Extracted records
□ □ □ □ □ □ □
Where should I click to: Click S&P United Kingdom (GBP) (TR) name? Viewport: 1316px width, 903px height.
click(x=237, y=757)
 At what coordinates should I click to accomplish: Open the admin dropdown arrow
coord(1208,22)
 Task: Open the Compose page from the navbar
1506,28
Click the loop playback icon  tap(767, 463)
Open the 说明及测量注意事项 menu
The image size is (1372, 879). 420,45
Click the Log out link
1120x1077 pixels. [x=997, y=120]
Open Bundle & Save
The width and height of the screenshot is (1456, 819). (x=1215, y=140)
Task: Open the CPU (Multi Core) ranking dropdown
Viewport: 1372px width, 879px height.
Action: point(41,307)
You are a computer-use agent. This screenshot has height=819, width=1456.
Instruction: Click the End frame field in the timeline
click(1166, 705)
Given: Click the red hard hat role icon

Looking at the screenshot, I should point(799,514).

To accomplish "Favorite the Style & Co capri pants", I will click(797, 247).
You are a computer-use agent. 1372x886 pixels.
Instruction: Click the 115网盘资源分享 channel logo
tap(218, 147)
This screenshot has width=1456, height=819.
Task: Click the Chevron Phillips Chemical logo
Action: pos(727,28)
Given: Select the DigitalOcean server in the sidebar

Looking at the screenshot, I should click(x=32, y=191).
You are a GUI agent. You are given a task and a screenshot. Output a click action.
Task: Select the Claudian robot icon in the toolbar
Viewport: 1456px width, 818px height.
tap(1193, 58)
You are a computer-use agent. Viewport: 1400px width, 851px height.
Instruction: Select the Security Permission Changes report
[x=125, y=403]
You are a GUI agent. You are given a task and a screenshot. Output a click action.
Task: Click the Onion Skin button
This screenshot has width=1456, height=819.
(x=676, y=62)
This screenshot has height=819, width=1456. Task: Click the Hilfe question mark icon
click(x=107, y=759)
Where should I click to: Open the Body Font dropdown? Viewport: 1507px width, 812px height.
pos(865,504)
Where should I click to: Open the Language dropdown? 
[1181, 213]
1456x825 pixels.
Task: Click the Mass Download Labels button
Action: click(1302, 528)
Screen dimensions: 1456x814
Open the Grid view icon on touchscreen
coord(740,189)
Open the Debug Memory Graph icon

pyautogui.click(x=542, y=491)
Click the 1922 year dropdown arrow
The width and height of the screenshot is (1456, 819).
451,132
□ □ □ □ □ □ □
Problem requirements.
Word for word, restate the lines above from the line containing "Task: Open the Compose page from the navbar" through the line containing "You are a computer-use agent. This", with both included and nothing else.

The completed task.
 Task: Open the Compose page from the navbar
1506,28
Click the loop playback icon  tap(767, 463)
Open the 说明及测量注意事项 menu
The image size is (1372, 879). 420,45
Click the Log out link
1120x1077 pixels. [x=997, y=120]
Open Bundle & Save
The width and height of the screenshot is (1456, 819). (x=1215, y=140)
Task: Open the CPU (Multi Core) ranking dropdown
Viewport: 1372px width, 879px height.
Action: point(41,307)
You are a computer-use agent. This screenshot has height=819, width=1456.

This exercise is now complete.